-- 页面摘录 --
◆ ◆ ◆

可以将中间序列定为能变成的字典序最小的序列,这里的字典序最小指在\(1\)的个数尽可能少的情况下\(1\)的位置尽量靠前。
题目中所给的操作等价于如果一个\(1\)前面有\(k\)个\(0\),那么它的位置可以往前移\(k\),如果有连续\(k\)个\(1\),可以都变为\(0\)。
这样子发现移动之后的位置\(\mod k\)不变,所以可以根据此性质进行模拟。
#include <iostream>
#include <cstdio>
#include <cstring>
using namespace std;
const int N = 1000000;
int a[N + 50], b[N + 50], lena, lenb, n, k;
char sta[N + 50], stb[N + 50];
void Calc(char *st, int *a, int &len)
{
for (int i = 1; i <= n; i++)
{
if (st[i] == '0') continue;
if (!len) { a[++len] = i % k; continue; }
int u = i % k, lst = a[len];
if (u <= lst) u += ((lst - u) / k + 1) * k;
a[++len] = u;
while (len >= k && a[len] - k + 1 == a[len - k + 1]) len -= k;
}
while (len >= k && a[len] - k + 1 == a[len - k + 1]) len -= k;
return;
}
int main()
{
int t;
scanf("%d", &t);
while (t--)
{
lena = lenb = 0;
scanf("%d%d", &n, &k);
scanf("%s", sta + 1);
Calc(sta, a, lena);
scanf("%s", stb + 1);
Calc(stb, b, lenb);
if (lena != lenb) { puts("No"); continue; };
int flag = 0;
for (int i = 1; i <= lena; i++) if (a[i] != b[i]) { puts("No"); flag = 1; break; }
if (!flag) puts("Yes");
}
return 0;
}
\(C\)
发现可能的最大的序列的差值\(d\)是将所有必定在集合里的元素排序后两两之间的差的\(gcd\)。
设必须出现的最小元素为\(l\),最大为\(r\),然后在\([l,r]\)中的不能出现的元素的位置为\(pos\),那么\(pos - l\)的所有因子都不满足条件。

◆ ◆ ◆

-- 数据摘录 --
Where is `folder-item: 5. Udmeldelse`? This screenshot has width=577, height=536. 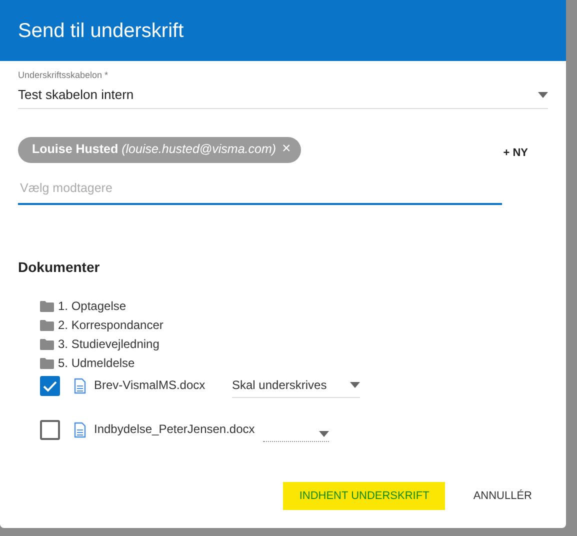 folder-item: 5. Udmeldelse is located at coordinates (96, 363).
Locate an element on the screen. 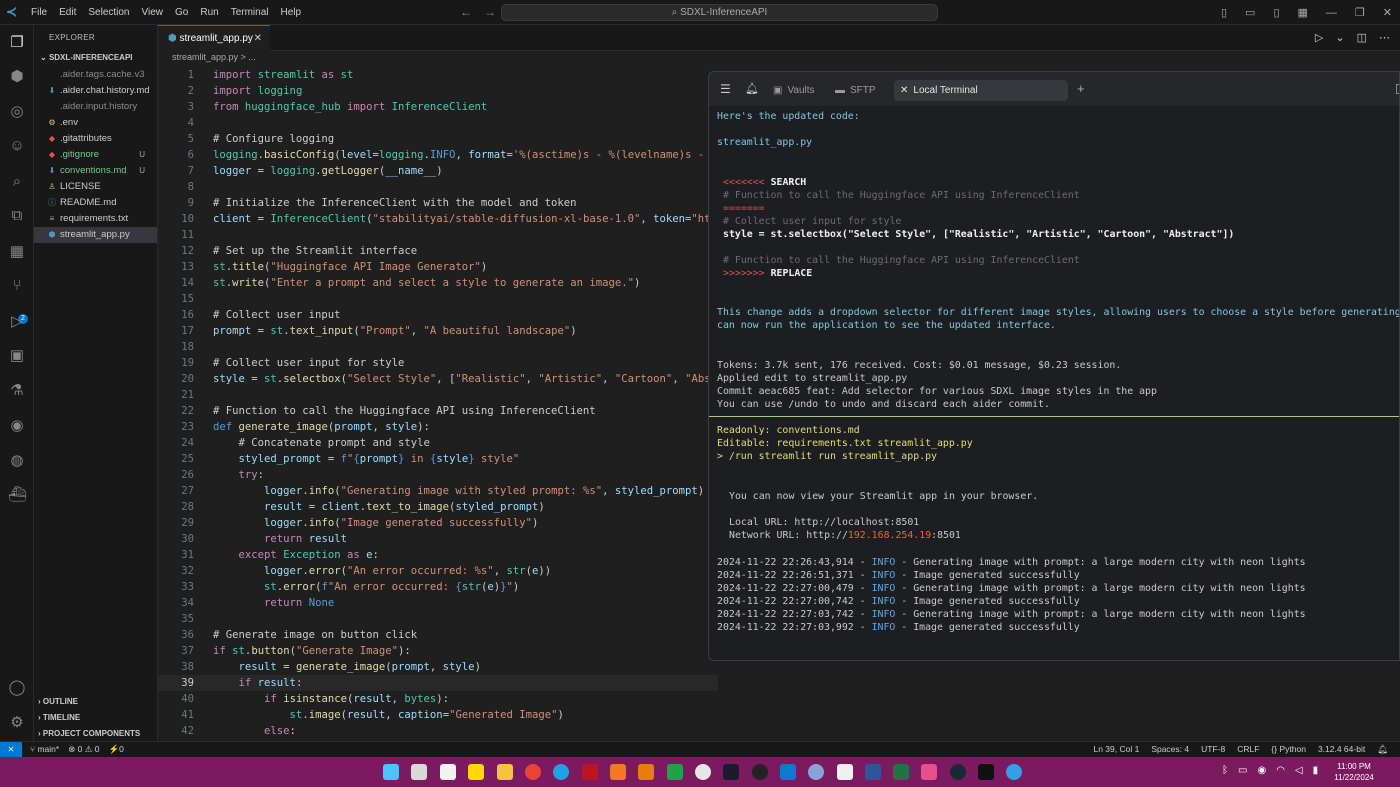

◆ ◆ ◆

-- 任务要求 --
判断以下三条陈述是否符合页面摘录的内容。每条回答“是”或“否”,并原样引用页面摘录中起决定作用的文字。
1. 代码中常量 N 的值为 1000000。
2. 若两个序列经处理后的长度不相等,程序输出 Yes。
3. 数组 sta 和 stb 声明为 char 类型。

-- 本题结果 --
1. 是。「const int N = 1000000;」
2. 否。「if (lena != lenb) { puts("No"); continue; };」
3. 是。「char sta[N + 50], stb[N + 50];」